C’est sur ce fond de tensions sociales constantes qu’arrive le film de Thomas Gilou. Quand on voit Michou d’Auber, on se dit que, dès 1962, tous les ingrédients étaient là pour préparer la crise actuelle. Car le film raconte comment un jeune garçon arabe et ses parents adoptifs doivent s’adapter afin que l’enfant puisse vivre une existence à peu près normale dans sa société d’accueil.La façon dont le jeune Messaoud fait son entrée dans la famille laisse songeur: pour amadouer son mari Georges (Gérard Depardieu), vétéran de la guerre d’Indochine et postier, la nouvelle maman de Messaoud, Gisèle (Nathalie Baye), teint en blond les cheveux de l’enfant. Et lui donne un nom français, Michel, ou Michou pour les intimes (je ne vous apprends rien puisque tout cela a été montré dans la bande-annonce). Les efforts de Gisèle ne s’arrêtent pas là: elle implore l’instituteur de lui donner une nouvelle identité. Car elle connaît parfaitement les sentiments de la population de son village à l’égard des Arabes: carrément hostiles. Contre toute attente et malgré les difficultés, le choc culturel, la perte de ses parents, Michou s’intègre et réussit à l’école. Il aura le soutien, au début hésitant mais à la fin inconditionnel, de ses nouveaux parents. Georges et Michou deviendront même des potes, car Georges fera du succès de son fils à l’école une affaire personnelle.

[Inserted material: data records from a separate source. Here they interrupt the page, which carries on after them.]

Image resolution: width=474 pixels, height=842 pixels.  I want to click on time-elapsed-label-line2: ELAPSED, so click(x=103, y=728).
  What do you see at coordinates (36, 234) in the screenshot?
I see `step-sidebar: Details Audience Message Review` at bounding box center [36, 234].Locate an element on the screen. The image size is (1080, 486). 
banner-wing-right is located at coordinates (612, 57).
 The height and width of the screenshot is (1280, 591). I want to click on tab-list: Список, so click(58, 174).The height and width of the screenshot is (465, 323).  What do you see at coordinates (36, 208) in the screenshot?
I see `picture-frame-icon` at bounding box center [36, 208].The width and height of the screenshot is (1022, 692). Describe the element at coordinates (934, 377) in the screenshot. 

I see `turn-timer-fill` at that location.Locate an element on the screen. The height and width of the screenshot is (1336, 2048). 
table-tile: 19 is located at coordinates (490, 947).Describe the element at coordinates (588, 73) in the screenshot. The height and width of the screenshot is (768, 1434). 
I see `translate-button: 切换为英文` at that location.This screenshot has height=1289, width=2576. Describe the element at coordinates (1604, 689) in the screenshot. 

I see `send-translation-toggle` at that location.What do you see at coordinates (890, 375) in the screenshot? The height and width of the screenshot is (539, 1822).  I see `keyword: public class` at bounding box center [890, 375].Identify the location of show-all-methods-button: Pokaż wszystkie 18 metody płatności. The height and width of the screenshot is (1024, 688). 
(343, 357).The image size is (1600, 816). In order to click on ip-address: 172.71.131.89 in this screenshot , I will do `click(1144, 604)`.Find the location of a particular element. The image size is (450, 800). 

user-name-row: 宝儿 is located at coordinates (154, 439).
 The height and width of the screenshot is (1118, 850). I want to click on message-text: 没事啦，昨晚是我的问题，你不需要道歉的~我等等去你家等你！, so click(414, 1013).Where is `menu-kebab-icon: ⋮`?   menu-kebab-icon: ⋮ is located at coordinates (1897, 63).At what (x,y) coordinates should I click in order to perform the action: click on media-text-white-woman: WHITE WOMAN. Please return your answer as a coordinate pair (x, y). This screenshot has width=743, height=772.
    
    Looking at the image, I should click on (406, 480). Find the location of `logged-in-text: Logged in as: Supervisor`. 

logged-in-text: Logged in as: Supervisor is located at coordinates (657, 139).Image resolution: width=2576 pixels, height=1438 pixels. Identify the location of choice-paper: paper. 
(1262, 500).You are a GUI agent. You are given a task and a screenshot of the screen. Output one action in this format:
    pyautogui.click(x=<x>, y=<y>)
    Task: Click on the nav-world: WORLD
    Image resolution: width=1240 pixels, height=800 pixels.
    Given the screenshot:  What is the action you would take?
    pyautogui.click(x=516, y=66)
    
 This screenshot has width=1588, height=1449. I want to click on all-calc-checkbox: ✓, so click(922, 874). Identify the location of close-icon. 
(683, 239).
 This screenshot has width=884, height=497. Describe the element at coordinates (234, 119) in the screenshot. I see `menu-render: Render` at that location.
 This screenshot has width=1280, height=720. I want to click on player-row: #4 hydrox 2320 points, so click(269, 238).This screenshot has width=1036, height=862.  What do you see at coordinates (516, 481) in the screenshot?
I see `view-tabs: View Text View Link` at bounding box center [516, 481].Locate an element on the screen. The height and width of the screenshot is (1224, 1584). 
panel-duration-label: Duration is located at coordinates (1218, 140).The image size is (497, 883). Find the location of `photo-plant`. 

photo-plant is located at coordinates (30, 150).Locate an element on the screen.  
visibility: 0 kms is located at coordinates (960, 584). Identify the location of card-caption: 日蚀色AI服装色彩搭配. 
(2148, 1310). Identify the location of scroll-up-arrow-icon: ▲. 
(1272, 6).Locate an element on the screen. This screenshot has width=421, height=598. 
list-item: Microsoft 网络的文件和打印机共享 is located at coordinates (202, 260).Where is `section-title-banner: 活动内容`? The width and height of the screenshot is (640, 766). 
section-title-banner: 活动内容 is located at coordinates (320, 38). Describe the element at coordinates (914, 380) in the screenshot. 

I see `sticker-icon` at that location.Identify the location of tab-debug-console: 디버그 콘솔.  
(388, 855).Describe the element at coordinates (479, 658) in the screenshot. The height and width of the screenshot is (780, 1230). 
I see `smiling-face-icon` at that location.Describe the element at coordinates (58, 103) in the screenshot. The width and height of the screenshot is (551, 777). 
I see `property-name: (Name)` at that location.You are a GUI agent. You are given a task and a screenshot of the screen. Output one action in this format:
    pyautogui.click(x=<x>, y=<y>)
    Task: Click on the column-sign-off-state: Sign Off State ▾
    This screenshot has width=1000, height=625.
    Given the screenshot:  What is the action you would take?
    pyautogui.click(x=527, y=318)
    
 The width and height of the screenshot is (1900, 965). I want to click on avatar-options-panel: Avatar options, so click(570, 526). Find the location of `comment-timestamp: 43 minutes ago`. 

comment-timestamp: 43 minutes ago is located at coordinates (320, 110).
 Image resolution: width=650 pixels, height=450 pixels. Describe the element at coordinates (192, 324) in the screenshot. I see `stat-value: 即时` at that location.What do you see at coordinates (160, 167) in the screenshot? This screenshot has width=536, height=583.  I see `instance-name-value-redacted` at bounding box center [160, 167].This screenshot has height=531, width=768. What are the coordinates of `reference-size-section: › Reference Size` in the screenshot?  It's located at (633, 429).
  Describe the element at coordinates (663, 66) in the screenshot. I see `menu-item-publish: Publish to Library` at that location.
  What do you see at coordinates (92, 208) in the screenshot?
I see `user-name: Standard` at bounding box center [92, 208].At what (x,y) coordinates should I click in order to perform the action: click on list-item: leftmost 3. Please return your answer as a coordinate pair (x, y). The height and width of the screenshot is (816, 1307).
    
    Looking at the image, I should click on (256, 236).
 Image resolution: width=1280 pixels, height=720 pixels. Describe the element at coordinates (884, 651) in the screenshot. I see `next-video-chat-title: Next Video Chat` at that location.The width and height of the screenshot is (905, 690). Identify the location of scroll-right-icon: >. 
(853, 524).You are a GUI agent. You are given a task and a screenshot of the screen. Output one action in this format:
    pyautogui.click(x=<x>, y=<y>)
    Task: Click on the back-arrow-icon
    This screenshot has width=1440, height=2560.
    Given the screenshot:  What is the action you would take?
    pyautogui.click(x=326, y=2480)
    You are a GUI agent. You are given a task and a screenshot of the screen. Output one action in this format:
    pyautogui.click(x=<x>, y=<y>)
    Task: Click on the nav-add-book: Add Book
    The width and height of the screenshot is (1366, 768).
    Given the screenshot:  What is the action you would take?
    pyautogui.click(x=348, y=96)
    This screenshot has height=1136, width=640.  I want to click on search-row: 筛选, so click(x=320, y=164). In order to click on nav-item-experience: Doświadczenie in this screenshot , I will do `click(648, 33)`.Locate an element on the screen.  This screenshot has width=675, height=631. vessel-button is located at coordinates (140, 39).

Mais cette histoire, inspirée de la vie du scénariste du film, Messaoud Hattou, raconte aussi la transformation des parents. Ces derniers surmontent le choc et les difficultés que pose l’intégration dans leur quotidien de ce jeune garçon que tout éloigne par la religion, les habitudes de vie et le reste. Leur opinion des Arabes, de leurs concitoyens et de la vie en général, sera fortement modifiée.
En fait, le constat du film peut aussi être transposé à l’échelle d’un pays. Et c’est exactement ce sujet qu’aborde de front la commission Bouchard-Taylor sur les accommodements raisonnables: il faut faire des efforts pour intégrer les immigrants, leur apprendre le Français, s’assurer qu’ils soient bien encadrés dès leur arrivée, logés, nourris, éduqués adéquatement, qu’ils puissent se trouver un emploi, etc. Mais il faut aussi que ces derniers reconnaissent les lois, les coutumes, les façons de faire et qu’ils désirent s’y conformer. Non pas par soumission mais par goût de la réussite sociale. Parce que l’intégration offre aussi la sécurité, le succès, la reconnaissance, la stabilité. Exactement ce que le jeune Michou cherchait à obtenir de sa famille d’accueil. Le film, qui se déguste fort agréablement soit dit en passant, pose donc le constat du déséquilibre actuel face à l’immigration. Et du délicat ajustement de part et d’autres, facilement menacé par les incompréhensions et les incertitudes de la société d’accueil et des immigrants eux-mêmes.